TEXT PASSAGE>
▬▬▬▬▬▬
“[…] Demand, by collective action, radical, positive, permanent change. And that change is not just around gender-based violence, but in every community and institution in the land, be it the legal, political or social system …
“[…] Who must decide what is progress and the sustainable road to such? I daresay, it is our women as a collective—free from political machinations, class and religious biases because they have so much more to lose …”
The following Letter to the Editor was submitted to Wired868 by Fay Rowe of San Fernando:
Trinidad and Tobago is woman country, but the women don’t realise it. At least not to the point of acting on this reality. There I have said it and I mean it.
This twin-island republic may be governed by men but, truth be told, they lead with the permission of our women. I, personally, have no problem with this concept. It’s been so at the family level and it is needed now from a societal viewpoint.
Over the years, we have been skirting around the issue, but it keeps slapping us in the face. When men put aside their machismo, they are simply shakers—our women are the movers. If women don’t move en masse, nothing else will move.
Over the years, women have been president, prime minister, speakers, mayors, CEOs, whatever, but the majority are not taken seriously. Their value is not recognised and encouraged, while our menfolk expose their frailties with empty bravado.
Let’s get deeper into the issue and be honest about it. Who keeps the family unit together, whether they are employed, underemployed or unemployed? It’s the Supermom!
Who keeps the health sector afloat? It’s the over-worked, underpaid largely female nurses. The same applies to the education sector, the civil service, even in culture, whether it’s in carnival, steelbands, best village or sport.
Adding insult to injury, women are locked out, drained of confidence and treated as minions in the church, the labour movement and, as the society was constructed and maintained, in all areas that involve mass participation.
Even our calypsonians, taking their cue from the pervasive view in the society, added to the second-class status of our women, although there have been a few instances when they have praised the woman’s role.
My intervention today is for us to recognise the truth: more than half of our people are suffering based on their gender alone. I intervene to say that our women must rise above rituals, vigils and prayers.
▬▬▬▬▬▬
Screenshot grounding lines>
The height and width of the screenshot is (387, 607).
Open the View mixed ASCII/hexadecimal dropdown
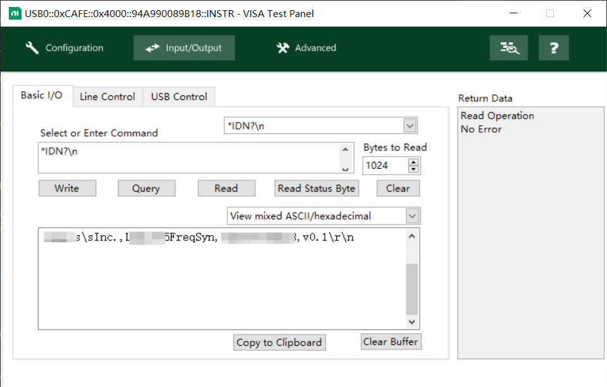pyautogui.click(x=412, y=216)
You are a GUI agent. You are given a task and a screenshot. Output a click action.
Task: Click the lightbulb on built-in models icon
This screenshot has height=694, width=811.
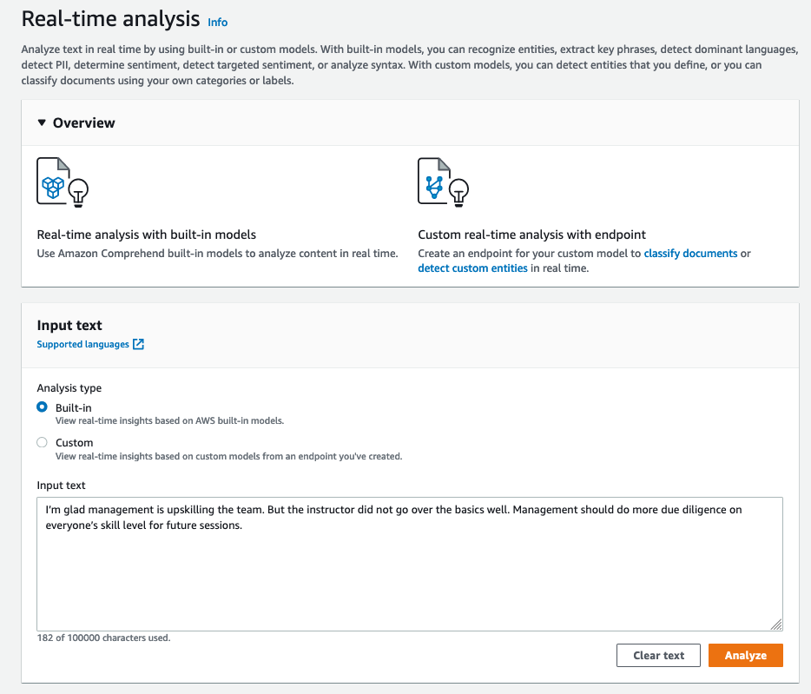[78, 193]
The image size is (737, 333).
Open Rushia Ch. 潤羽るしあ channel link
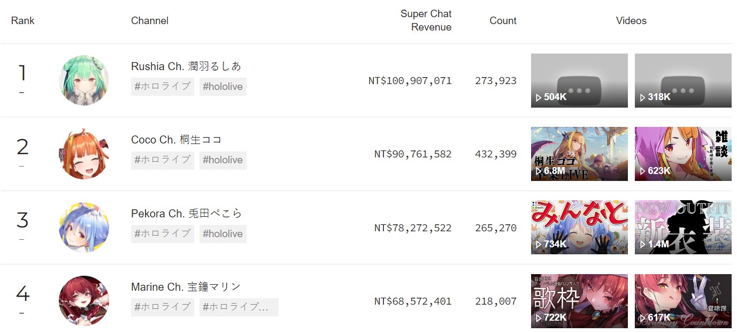186,66
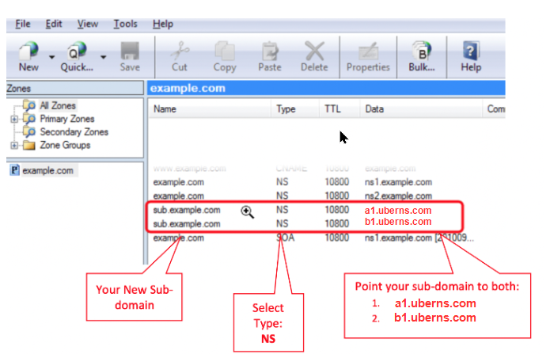Click the Delete X icon
Viewport: 550px width, 354px height.
click(314, 51)
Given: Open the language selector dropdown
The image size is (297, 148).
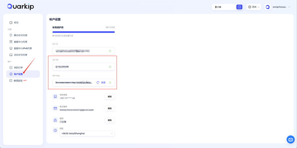Looking at the screenshot, I should (x=253, y=7).
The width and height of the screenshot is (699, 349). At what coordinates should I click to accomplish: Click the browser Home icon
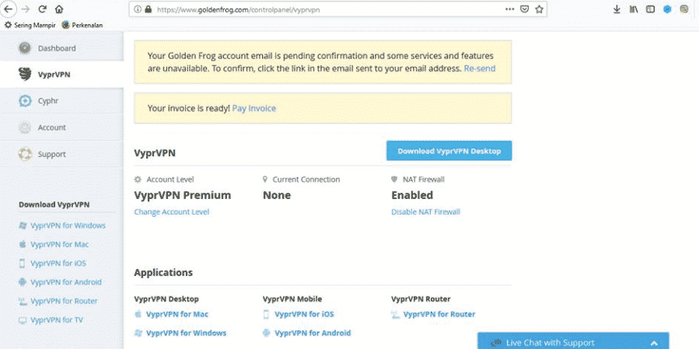click(x=59, y=9)
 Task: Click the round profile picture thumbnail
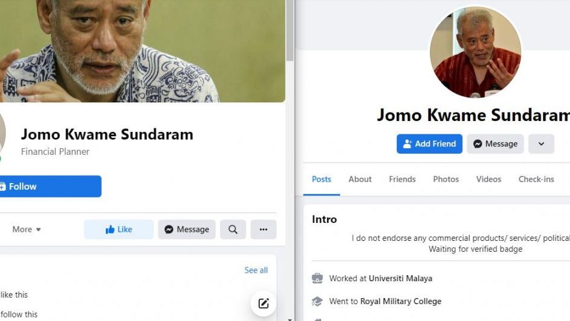coord(476,53)
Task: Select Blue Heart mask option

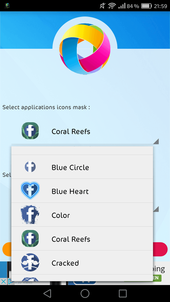Action: point(82,191)
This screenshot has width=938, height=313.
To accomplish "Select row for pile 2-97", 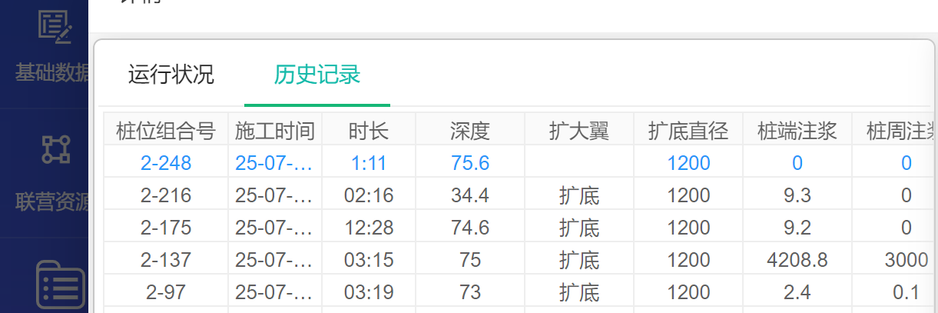I will click(166, 292).
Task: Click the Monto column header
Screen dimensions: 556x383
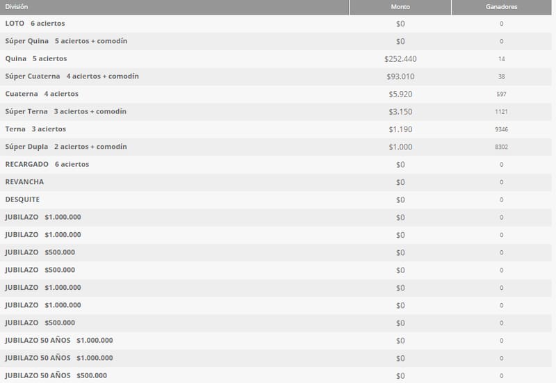Action: point(400,6)
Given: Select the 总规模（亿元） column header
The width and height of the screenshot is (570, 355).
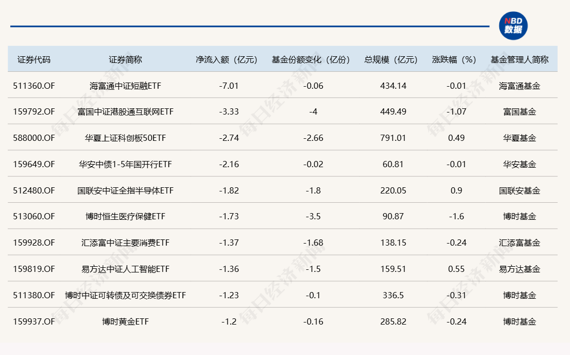Looking at the screenshot, I should (x=392, y=59).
▬▬▬▬▬▬
ASSIGNED TASK A>
In the letter about women in Trinidad and Tobago, who keeps the health sector afloat?
ASSIGNED TASK B>
Carry on the letter about women in Trinidad and Tobago from its last sentence.
These lines have nothing to do with the letter about women in Trinidad and Tobago.

EXERCISE ANSWER A>
The over-worked, underpaid, largely female nurses keep the health sector afloat.

EXERCISE ANSWER B>
Demand, by collective action, radical, positive, permanent change. And that change is not just around gender-based violence, but in every community and institution in the land, be it the legal, political or social system.
Conservative as they may have been socialised to be, women must make use of their intellect and imagination. Knowing there will be push-back from those in authority, simple slogans, in and on any space, could suffice as a first step towards broad-based action.
In time, why not call for the total shutdown of the country as a pivot point? A one-day shut-down in March, calling for dialogue with women’s groups leading the way. If nothing fundamental happens (as expected), then two-days in April and so on.
Every major issue will be on the agenda. This is just my personal suggestion, blasphemous as it may sound, sacrificial as it would be to your comfort zone. But the stakes are too high.
Premature death; life-style diseases; an expensive, unregulated transport system; foreign, high-cost food; the non-availability of affordable housing, all the above and more impact on us negatively.
There is so much to know and understand that no one person or group can devise a pathway for our society to progress. Who must decide what is progress and the sustainable road to such? I daresay, it is our women as a collective—free from political machinations, class and religious biases because they have so much more to lose.
From cradle to grave our lives are in your hands. Power is on your lap, use it now. If not for us, the living, then do it for those to come.